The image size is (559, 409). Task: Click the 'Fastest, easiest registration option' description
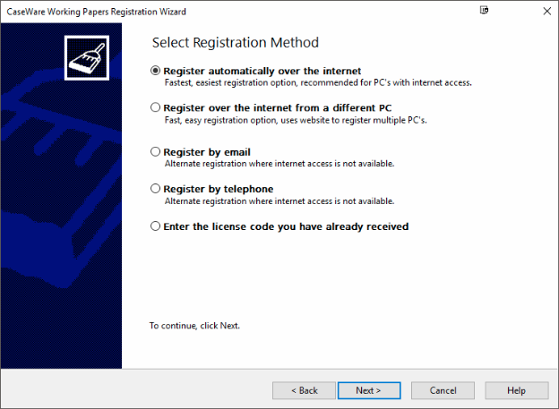318,82
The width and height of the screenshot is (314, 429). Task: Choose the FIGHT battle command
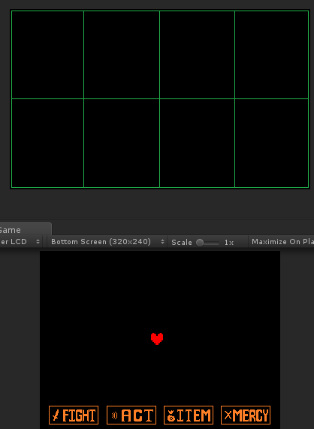click(74, 415)
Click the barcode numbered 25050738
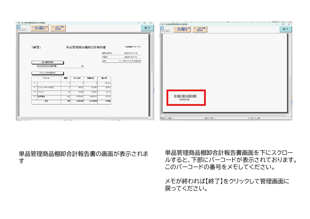 click(x=186, y=97)
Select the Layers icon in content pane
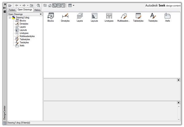The width and height of the screenshot is (184, 127). tap(80, 17)
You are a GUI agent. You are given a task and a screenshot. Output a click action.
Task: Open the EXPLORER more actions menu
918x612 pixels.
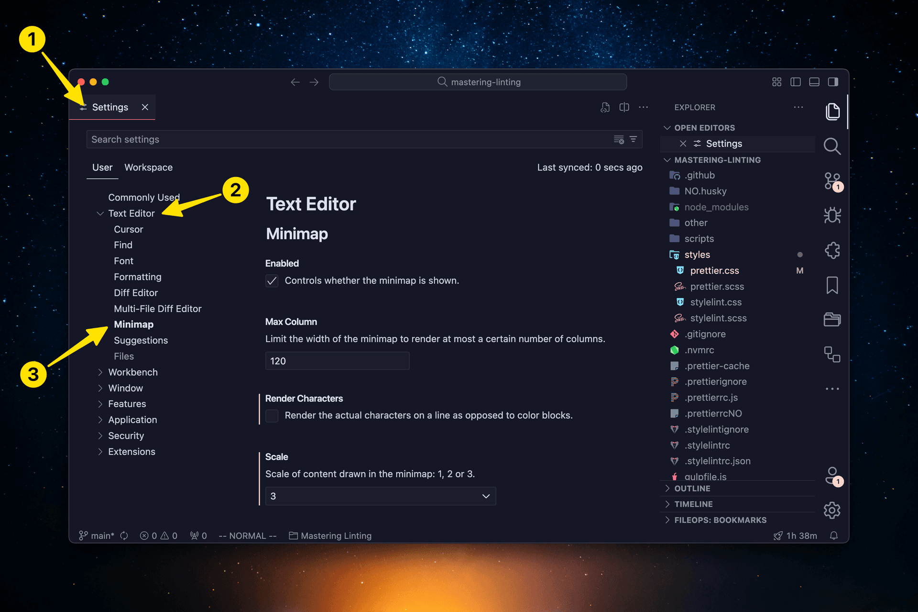tap(798, 107)
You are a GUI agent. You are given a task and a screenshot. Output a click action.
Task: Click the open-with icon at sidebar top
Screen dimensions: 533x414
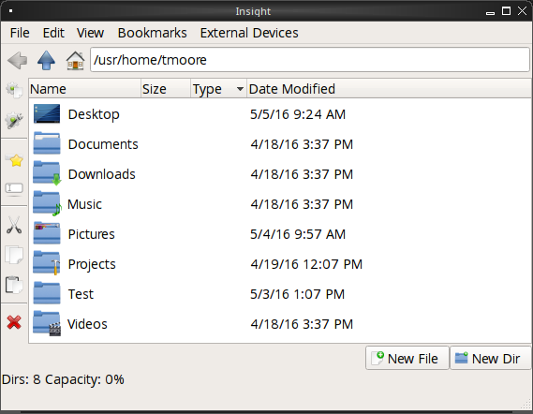point(14,91)
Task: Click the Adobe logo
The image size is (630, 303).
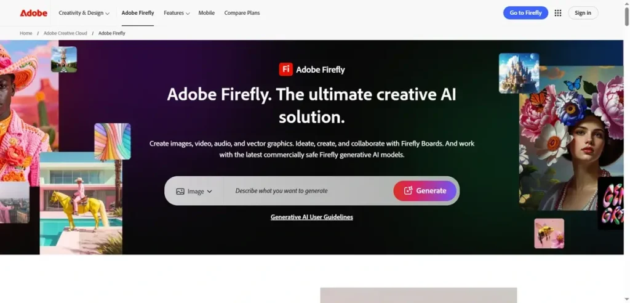Action: [x=34, y=13]

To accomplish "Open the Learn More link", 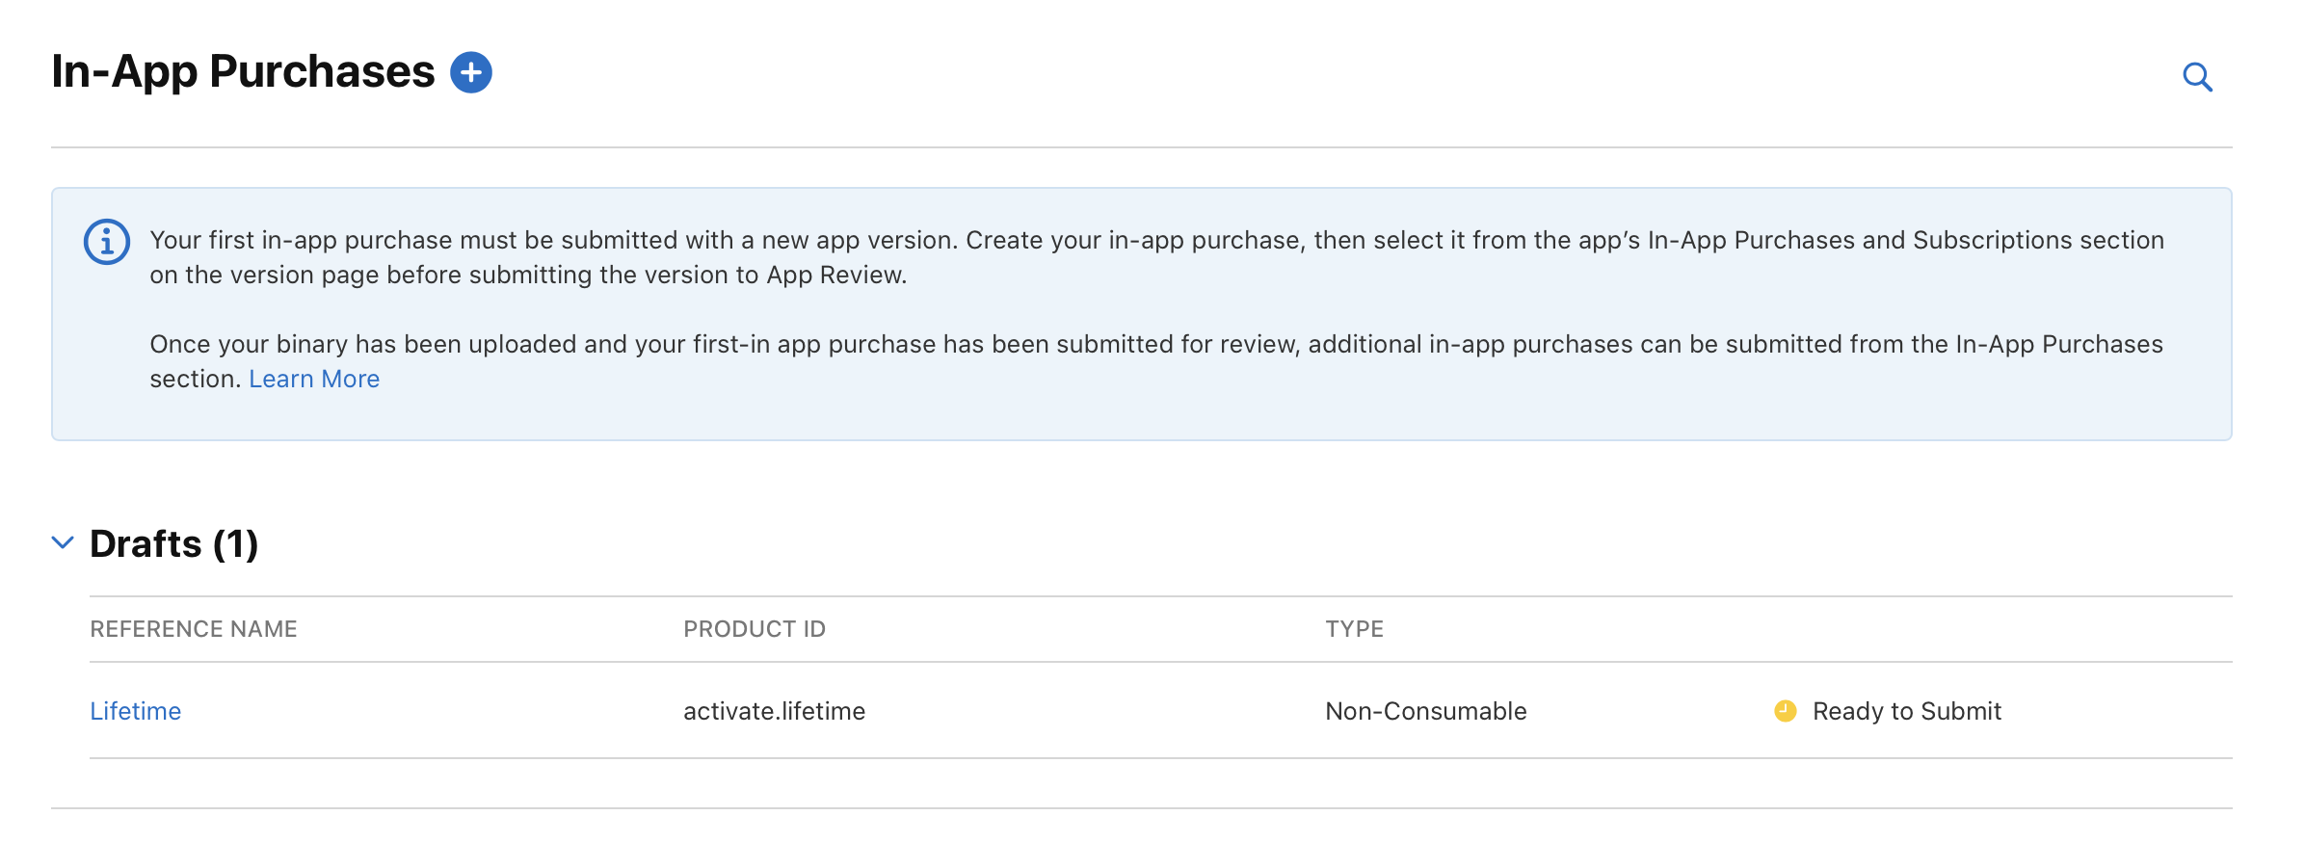I will [314, 379].
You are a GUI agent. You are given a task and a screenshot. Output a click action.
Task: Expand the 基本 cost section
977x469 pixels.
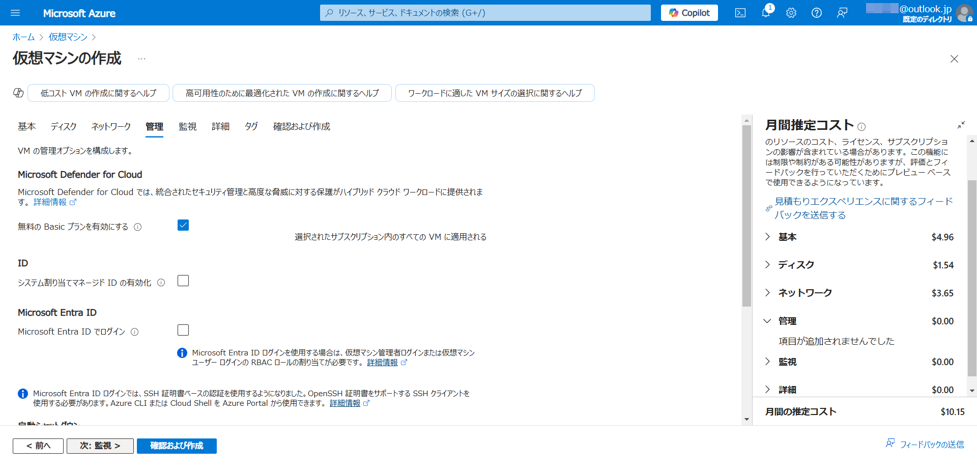[768, 237]
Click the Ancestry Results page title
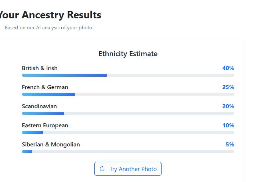The image size is (253, 182). tap(50, 15)
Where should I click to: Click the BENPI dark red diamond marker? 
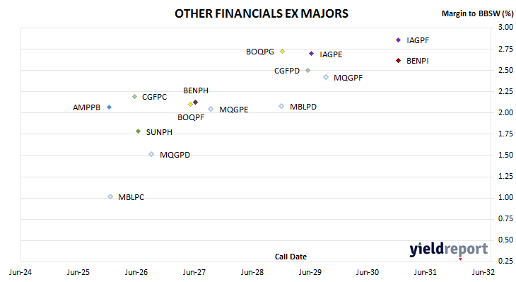pos(398,61)
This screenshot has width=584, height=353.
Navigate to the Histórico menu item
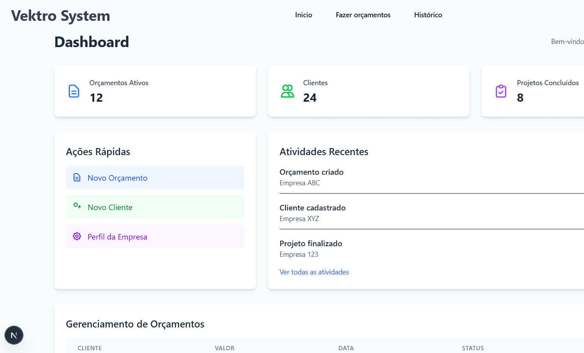[428, 15]
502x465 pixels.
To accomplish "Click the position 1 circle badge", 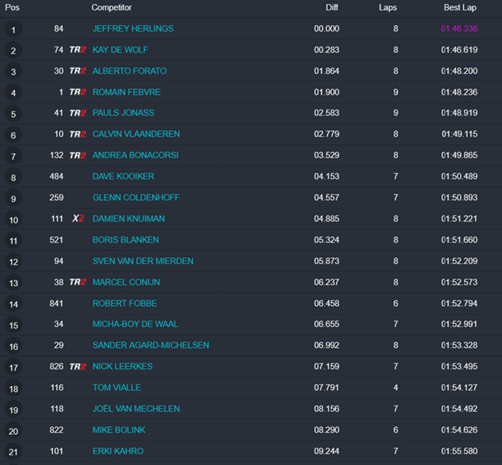I will 14,30.
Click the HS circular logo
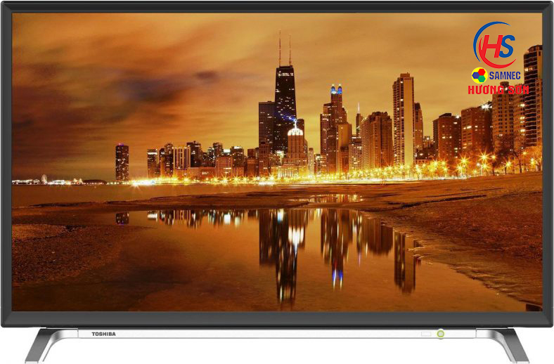This screenshot has width=554, height=364. [x=494, y=45]
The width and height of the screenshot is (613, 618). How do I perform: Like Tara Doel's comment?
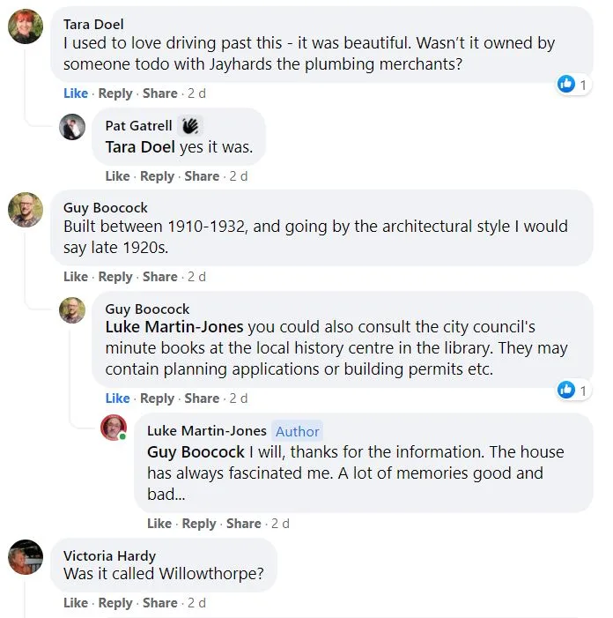[76, 93]
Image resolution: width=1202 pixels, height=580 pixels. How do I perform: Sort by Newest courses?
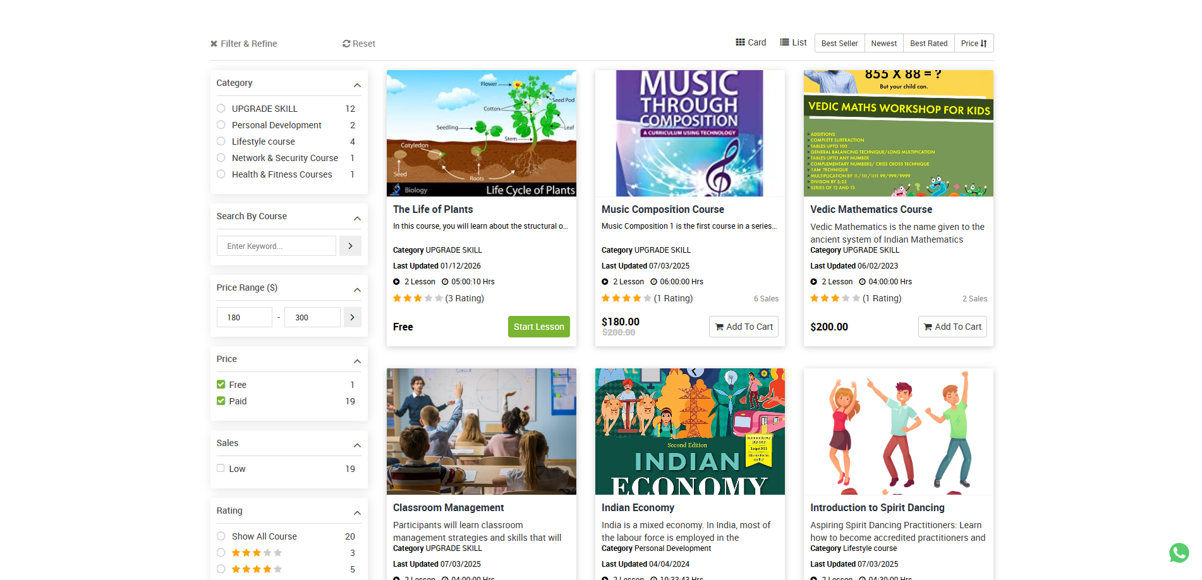[x=883, y=43]
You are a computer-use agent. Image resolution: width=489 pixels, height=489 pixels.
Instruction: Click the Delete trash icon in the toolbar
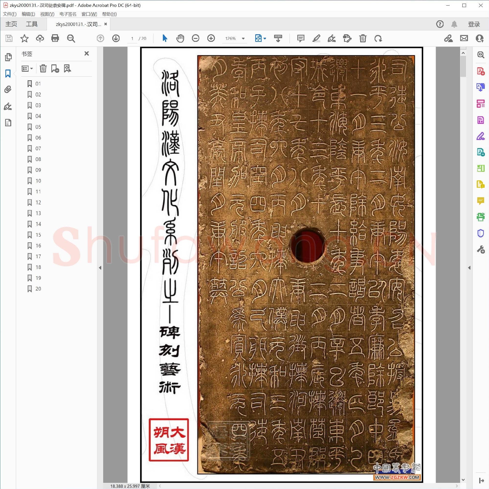(x=363, y=39)
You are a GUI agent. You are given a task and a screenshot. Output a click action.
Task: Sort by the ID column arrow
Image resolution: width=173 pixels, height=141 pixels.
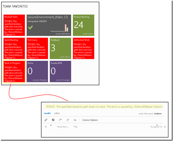coord(51,125)
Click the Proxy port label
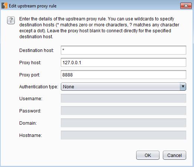This screenshot has height=167, width=194. pyautogui.click(x=30, y=75)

-------

### Task goal
Convert the rows from the start of the records through the line containing "The width and height of the screenshot is (184, 127).", both ends included, into a Markdown table with the columns No. and Text, one numbered line per table row and blank lines omitted. Leave the pictures out.

### Exercise answer
| No. | Text |
|---|---|
| 1 | The image size is (559, 409). Task: Click the 'Fastest, easiest registration option' description |
| 2 | 318,82 |
| 3 | The width and height of the screenshot is (314, 429). Task: Choose the FIGHT battle command |
| 4 | click(74, 415) |
| 5 | Click the barcode numbered 25050738 |
| 6 |  click(x=186, y=97) |
| 7 | Select the Layers icon in content pane |
| 8 | The width and height of the screenshot is (184, 127). tap(80, 17) |